PROBLEM TO SOLVE ▸ Rewrite the items from the first line through the line containing "(x=50, y=347)", swapping each "Toggle" for "Switch" and keeping everything else as it is.

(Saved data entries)

Start

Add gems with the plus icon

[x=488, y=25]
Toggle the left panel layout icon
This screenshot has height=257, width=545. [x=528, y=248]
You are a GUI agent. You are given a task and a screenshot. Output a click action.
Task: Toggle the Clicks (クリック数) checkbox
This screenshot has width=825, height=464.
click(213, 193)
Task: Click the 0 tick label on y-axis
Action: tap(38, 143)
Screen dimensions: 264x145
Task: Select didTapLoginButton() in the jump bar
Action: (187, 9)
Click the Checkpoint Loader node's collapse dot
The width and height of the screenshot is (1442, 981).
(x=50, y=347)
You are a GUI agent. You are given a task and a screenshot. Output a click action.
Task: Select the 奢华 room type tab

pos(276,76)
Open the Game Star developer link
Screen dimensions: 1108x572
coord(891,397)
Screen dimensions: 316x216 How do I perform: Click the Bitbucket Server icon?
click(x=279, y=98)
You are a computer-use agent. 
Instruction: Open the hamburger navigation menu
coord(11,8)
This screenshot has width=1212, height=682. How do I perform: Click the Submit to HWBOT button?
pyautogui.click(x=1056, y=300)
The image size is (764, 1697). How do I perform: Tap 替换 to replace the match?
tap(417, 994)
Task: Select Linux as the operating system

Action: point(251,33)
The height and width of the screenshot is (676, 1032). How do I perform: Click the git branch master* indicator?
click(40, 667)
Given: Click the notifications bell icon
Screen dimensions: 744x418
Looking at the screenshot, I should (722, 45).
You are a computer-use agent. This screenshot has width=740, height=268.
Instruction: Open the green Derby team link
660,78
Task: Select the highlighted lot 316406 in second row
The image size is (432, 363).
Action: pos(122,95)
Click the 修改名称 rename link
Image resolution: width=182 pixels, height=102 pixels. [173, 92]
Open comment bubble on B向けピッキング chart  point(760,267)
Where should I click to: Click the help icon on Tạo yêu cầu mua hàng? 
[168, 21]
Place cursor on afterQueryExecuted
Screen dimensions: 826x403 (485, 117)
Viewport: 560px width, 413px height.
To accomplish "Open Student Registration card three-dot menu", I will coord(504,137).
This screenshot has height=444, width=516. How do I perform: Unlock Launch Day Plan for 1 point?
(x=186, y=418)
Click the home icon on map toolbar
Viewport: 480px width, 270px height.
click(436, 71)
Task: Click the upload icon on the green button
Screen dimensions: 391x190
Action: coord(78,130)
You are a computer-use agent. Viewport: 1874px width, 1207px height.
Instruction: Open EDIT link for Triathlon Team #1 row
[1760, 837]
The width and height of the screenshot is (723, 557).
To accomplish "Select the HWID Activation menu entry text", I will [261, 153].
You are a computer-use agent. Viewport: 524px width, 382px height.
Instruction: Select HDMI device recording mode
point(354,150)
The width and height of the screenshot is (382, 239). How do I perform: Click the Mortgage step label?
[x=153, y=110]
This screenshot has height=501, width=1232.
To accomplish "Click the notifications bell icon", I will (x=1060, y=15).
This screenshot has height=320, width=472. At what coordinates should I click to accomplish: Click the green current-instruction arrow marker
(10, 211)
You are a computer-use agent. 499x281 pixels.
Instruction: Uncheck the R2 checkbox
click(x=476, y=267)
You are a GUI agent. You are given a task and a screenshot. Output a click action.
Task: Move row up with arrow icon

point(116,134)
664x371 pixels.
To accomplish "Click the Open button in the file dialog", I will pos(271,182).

End

ANSWER TO THE EXERCISE ▸
Add gems with the plus icon

[x=488, y=25]
Switch the left panel layout icon
This screenshot has height=257, width=545. [x=528, y=248]
You are a GUI agent. You are given a task and a screenshot. Output a click action.
Task: Switch the Clicks (クリック数) checkbox
This screenshot has width=825, height=464.
click(213, 193)
Task: Click the 0 tick label on y-axis
Action: tap(38, 143)
Screen dimensions: 264x145
Task: Select didTapLoginButton() in the jump bar
Action: (187, 9)
Click the Checkpoint Loader node's collapse dot
The width and height of the screenshot is (1442, 981).
(x=50, y=347)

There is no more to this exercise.